GOAL OF THE EXERCISE:
The number of lines in the records that include "purple" is all you should give.

GIVEN INFORMATION:
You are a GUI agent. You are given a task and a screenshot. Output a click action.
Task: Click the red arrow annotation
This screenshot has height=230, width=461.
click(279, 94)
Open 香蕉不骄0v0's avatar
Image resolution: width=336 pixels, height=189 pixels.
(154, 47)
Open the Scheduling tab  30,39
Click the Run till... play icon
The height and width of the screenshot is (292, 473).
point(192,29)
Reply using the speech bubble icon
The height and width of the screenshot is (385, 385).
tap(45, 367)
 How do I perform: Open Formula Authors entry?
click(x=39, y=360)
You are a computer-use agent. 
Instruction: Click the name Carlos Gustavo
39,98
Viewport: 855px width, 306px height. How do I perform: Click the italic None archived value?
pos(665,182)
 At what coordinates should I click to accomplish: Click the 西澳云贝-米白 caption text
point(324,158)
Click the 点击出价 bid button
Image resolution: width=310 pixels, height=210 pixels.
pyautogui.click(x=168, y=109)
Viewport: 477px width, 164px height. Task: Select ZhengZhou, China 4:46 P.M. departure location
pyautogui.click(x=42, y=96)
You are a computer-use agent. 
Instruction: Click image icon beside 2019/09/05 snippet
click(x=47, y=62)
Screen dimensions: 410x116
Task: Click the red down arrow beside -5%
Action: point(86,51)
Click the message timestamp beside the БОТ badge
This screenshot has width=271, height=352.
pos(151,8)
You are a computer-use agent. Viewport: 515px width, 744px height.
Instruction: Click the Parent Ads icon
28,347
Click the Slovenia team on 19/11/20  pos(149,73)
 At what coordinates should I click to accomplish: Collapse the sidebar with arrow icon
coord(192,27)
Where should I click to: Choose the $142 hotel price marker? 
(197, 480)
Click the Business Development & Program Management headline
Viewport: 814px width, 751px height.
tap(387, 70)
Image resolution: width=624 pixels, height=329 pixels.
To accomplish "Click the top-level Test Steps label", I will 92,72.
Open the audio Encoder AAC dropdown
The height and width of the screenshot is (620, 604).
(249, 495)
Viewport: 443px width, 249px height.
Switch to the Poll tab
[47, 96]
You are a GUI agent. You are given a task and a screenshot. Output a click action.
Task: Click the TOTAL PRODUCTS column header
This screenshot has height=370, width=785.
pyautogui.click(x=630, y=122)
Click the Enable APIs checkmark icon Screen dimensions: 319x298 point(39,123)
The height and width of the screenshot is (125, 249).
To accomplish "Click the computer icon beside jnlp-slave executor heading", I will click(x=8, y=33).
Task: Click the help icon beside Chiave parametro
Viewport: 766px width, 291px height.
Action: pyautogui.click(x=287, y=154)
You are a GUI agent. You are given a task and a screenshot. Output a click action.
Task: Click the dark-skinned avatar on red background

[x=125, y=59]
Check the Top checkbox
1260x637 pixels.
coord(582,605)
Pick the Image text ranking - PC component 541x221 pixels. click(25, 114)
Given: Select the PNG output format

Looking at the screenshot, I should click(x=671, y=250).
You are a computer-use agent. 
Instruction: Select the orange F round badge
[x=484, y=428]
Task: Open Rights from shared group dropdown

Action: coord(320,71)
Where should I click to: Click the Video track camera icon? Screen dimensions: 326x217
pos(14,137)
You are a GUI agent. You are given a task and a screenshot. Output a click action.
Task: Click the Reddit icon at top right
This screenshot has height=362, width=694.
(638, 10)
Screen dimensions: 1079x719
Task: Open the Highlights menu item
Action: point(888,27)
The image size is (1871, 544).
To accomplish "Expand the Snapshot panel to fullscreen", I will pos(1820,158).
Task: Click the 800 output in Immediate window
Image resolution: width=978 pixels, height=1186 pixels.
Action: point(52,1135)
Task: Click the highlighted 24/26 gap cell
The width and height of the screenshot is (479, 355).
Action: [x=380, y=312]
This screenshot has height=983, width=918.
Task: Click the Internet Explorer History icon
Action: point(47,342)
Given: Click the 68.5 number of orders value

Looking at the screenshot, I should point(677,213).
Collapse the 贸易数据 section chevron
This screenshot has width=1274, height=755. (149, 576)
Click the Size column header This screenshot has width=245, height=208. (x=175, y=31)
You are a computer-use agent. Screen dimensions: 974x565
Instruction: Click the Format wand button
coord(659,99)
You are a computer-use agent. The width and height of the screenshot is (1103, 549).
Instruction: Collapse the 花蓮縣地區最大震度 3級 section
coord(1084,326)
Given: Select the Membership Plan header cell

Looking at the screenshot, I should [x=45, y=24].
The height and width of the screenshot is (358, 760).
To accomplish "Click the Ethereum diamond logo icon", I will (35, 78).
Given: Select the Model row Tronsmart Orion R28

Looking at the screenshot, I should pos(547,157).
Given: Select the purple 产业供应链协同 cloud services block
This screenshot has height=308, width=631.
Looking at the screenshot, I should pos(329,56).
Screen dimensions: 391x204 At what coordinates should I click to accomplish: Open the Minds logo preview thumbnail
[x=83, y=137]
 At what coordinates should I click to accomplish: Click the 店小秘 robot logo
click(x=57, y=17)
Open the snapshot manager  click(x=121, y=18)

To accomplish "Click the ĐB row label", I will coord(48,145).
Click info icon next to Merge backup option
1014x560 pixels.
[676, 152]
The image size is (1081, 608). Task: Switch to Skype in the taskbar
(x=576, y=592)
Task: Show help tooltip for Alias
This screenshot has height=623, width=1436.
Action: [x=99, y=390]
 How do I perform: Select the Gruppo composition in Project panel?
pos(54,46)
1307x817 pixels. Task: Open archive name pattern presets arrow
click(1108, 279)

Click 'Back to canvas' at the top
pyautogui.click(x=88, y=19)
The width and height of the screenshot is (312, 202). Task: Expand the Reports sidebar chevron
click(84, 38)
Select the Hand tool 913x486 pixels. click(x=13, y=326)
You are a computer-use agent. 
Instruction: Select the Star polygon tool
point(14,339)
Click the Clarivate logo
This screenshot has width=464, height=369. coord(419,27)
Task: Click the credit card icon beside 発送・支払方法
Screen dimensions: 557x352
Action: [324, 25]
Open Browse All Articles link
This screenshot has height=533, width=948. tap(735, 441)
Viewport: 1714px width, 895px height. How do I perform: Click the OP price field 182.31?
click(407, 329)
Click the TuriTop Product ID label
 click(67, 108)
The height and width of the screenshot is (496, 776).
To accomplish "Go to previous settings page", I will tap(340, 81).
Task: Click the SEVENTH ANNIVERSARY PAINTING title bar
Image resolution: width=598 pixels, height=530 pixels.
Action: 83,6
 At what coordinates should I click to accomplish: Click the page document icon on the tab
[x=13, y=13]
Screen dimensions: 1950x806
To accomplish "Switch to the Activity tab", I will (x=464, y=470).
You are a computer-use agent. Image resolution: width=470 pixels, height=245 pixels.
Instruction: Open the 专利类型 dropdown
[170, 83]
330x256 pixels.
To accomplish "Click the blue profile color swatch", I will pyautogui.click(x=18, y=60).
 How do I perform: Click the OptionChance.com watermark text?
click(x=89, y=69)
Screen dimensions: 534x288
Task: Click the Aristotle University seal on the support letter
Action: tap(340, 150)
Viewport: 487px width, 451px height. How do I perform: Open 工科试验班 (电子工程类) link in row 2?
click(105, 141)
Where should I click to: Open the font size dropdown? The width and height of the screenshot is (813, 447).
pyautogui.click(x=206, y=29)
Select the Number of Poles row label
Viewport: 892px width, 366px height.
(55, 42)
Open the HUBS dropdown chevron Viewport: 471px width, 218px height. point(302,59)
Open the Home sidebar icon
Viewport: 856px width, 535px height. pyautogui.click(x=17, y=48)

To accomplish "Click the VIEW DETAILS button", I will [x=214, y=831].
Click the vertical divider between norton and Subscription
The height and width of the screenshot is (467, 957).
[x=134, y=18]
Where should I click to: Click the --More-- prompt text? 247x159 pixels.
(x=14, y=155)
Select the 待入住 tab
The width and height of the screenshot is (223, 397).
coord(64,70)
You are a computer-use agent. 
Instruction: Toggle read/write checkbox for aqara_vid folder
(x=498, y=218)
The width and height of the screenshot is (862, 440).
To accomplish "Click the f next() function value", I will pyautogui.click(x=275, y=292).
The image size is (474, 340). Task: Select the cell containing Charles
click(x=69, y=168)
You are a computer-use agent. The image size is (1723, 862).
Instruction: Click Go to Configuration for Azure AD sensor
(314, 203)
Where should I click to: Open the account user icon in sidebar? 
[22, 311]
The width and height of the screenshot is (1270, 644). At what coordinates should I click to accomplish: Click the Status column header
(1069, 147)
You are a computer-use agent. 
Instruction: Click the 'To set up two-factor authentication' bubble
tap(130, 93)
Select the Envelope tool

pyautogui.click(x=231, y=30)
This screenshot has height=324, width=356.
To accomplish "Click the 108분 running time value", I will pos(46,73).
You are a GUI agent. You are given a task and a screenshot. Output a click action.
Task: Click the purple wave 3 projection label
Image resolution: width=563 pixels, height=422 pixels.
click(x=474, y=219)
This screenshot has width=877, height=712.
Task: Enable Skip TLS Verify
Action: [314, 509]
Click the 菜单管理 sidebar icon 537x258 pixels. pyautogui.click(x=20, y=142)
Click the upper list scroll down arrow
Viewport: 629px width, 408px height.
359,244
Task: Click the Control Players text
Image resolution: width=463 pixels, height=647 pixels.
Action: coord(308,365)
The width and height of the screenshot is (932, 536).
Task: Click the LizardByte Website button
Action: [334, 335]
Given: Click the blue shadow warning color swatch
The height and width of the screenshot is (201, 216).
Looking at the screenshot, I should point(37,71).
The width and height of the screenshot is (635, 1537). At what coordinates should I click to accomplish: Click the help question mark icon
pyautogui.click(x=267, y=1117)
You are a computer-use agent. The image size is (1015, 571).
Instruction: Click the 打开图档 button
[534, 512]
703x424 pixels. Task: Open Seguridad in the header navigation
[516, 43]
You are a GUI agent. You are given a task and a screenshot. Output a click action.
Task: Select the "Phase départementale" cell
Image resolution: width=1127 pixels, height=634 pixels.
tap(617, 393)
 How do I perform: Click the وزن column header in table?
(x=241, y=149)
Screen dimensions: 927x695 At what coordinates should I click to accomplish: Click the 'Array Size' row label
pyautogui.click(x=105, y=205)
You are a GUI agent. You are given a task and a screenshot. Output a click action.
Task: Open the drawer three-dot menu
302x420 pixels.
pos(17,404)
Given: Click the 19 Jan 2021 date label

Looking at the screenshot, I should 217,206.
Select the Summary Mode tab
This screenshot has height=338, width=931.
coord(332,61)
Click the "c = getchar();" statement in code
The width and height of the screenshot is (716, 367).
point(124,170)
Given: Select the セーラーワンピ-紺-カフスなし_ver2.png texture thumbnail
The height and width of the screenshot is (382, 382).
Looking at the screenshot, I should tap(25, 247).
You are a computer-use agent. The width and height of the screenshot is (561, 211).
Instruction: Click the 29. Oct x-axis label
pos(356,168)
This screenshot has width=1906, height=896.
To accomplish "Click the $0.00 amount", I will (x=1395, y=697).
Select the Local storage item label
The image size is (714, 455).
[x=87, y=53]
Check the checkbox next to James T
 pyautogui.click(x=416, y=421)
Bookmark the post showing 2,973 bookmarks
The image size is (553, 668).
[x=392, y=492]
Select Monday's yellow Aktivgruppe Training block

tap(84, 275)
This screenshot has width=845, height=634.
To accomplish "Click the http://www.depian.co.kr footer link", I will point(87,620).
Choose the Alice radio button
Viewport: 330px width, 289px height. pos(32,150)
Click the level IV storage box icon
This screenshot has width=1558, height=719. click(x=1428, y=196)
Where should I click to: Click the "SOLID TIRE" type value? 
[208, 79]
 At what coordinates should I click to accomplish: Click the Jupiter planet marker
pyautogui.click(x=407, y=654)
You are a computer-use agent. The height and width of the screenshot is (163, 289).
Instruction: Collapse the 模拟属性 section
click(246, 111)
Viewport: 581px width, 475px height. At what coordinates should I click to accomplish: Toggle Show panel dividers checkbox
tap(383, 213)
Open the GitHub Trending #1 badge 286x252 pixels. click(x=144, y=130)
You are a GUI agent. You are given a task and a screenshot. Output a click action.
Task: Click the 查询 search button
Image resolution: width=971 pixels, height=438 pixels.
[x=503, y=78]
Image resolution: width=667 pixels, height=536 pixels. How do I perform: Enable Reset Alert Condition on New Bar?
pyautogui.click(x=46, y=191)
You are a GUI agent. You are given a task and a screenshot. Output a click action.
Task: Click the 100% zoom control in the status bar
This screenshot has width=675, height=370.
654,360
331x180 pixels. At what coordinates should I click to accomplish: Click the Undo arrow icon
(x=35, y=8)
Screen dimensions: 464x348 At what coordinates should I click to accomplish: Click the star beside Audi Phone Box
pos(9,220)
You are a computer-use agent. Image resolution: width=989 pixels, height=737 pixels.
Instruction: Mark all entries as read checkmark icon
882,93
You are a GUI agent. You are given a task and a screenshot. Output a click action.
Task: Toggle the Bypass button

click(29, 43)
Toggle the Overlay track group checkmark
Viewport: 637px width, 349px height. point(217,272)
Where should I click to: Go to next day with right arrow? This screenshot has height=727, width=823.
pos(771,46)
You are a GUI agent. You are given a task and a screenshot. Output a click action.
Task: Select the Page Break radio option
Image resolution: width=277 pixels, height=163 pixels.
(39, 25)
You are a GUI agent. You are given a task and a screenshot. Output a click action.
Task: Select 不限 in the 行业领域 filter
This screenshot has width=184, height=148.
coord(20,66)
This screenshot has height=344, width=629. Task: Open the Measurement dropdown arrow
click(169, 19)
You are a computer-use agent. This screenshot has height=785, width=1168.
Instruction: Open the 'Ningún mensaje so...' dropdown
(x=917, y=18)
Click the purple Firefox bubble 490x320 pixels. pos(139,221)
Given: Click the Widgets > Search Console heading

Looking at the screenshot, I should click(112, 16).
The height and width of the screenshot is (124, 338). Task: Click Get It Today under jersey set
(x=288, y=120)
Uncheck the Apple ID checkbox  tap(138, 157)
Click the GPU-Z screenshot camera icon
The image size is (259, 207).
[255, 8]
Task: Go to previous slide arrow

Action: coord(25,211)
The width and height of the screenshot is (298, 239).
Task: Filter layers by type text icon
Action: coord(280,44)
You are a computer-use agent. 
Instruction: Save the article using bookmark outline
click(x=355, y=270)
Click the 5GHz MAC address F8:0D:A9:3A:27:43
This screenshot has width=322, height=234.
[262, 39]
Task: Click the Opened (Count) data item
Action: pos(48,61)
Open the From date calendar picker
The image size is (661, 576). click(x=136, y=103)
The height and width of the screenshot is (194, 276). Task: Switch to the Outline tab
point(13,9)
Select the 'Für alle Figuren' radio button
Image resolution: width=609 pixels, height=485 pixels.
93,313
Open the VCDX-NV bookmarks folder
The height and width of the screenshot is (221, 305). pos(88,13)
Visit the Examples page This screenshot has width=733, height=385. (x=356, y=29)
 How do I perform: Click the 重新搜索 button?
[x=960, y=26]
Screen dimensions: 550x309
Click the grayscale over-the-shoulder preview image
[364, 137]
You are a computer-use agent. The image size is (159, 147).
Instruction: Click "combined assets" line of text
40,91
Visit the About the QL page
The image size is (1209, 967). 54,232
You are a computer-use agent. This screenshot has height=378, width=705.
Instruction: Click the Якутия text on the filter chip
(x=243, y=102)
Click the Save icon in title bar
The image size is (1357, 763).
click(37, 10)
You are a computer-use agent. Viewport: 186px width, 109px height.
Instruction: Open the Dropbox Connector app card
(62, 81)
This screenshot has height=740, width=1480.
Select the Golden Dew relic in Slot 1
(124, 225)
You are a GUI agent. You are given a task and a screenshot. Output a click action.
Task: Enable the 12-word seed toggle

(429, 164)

PROBLEM SOLUTION:
3